A culture of difference
At a company where there’s no one dominant racial or ethnic group, Ramachandran says, staffers don’t feel like they’re in the minority expressing themselves or talking about their experiences. “When the team started off, it was so evident in how we worked, how we’d talk in the office, what was important to us, how we’d eat, everything was so different,” she says.
The other thing that distinguishes S’More’s culture, Ramachandran says, is that Cohen-Aslatei actively asks people for their opinions, rather than putting the onus on individuals to come forward with their ideas and perspectives. “Are there tense conversations? Of course,” Sneha says. But the fact that the boss is saying stuff like “I would like to know what you’re thinking, does this make sense?” means that people are a lot more likely to feel that their thoughts are actually welcome—and thus, they’re more likely to be heard.
S’More is still new, and it’s yet to be seen whether it will succeed in nudging users to move past ingrained biases. But research suggests that online dating behavior is malleable. For example, one 2013 study analyzed the messages sent between OkCupid users who chose to self-identify their race.
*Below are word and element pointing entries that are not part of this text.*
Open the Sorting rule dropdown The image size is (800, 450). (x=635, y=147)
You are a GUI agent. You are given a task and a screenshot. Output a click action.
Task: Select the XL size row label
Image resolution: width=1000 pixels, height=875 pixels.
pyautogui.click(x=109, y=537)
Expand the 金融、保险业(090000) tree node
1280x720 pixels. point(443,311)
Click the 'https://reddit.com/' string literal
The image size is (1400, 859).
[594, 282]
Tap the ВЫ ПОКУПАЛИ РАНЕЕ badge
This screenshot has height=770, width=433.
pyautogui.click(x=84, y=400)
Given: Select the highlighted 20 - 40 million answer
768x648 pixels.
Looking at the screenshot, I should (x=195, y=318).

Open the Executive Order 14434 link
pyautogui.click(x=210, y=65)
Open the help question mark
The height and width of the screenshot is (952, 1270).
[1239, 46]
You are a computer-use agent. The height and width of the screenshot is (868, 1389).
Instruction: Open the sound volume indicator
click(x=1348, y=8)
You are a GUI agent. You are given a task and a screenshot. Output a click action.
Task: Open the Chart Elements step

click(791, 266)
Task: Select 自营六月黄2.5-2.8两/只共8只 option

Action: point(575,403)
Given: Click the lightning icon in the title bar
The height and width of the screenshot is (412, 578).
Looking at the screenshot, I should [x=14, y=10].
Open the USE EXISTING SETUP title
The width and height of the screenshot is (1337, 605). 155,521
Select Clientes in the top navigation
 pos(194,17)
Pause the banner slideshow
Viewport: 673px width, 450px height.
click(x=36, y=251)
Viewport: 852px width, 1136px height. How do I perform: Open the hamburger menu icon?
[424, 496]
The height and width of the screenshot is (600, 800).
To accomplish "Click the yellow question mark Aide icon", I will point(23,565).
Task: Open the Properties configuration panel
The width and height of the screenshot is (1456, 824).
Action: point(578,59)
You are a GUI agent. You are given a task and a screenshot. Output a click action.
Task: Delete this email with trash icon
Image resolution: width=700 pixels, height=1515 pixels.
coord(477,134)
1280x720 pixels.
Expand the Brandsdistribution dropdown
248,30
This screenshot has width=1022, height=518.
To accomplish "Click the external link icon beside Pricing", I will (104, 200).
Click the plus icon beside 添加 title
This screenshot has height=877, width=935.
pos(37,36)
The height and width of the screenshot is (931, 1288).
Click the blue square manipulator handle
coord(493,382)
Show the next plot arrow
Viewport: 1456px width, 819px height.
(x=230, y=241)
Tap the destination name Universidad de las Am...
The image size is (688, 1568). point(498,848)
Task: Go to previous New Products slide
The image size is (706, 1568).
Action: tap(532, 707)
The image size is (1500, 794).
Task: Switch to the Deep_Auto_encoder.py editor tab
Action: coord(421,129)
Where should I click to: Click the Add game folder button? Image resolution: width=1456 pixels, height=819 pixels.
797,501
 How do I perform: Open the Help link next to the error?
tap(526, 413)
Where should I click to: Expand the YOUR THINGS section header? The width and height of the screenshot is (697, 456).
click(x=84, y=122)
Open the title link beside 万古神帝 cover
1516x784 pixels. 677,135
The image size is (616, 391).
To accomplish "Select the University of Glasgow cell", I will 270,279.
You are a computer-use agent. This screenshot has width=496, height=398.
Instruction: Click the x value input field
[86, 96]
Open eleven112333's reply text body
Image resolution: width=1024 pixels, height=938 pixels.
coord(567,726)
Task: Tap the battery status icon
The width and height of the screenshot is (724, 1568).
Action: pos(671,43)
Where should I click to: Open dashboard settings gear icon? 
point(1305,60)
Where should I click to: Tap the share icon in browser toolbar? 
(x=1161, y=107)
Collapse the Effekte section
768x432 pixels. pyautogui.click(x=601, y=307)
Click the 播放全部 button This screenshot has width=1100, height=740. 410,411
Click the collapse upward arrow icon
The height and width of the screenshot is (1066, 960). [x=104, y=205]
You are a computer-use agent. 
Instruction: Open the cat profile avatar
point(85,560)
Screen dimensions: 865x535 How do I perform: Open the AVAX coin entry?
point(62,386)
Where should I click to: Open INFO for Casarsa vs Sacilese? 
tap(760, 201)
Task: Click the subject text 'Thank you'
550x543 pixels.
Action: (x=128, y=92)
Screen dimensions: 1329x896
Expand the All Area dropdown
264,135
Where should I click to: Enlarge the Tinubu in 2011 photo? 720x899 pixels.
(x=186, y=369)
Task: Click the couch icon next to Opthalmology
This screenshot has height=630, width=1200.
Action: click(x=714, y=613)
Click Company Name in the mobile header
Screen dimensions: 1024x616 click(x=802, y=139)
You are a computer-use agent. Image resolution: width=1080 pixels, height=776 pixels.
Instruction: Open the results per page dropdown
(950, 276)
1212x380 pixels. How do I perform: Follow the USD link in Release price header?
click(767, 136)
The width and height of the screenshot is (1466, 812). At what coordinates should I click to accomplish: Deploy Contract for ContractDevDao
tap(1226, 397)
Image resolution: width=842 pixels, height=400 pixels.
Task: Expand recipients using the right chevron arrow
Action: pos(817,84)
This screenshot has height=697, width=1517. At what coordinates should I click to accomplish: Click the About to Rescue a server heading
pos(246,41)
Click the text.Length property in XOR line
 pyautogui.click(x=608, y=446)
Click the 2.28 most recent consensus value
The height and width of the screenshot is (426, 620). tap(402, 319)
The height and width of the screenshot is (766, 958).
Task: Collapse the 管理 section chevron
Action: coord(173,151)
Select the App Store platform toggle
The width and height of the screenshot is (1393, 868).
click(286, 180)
It found that people who received a message from someone outside their own race were then more likely to initiate new inter-racial conversations themselves.
As the researchers behind a 2018 article arguing for anti-discriminatory dating app design explain: “People’s intimate preferences are somewhat fluid, and are shaped both by the options presented to them and through encounters with things they don’t expect.” In other words, dating apps may be able to bolster the anti-racist movement by rewriting the rules of attraction.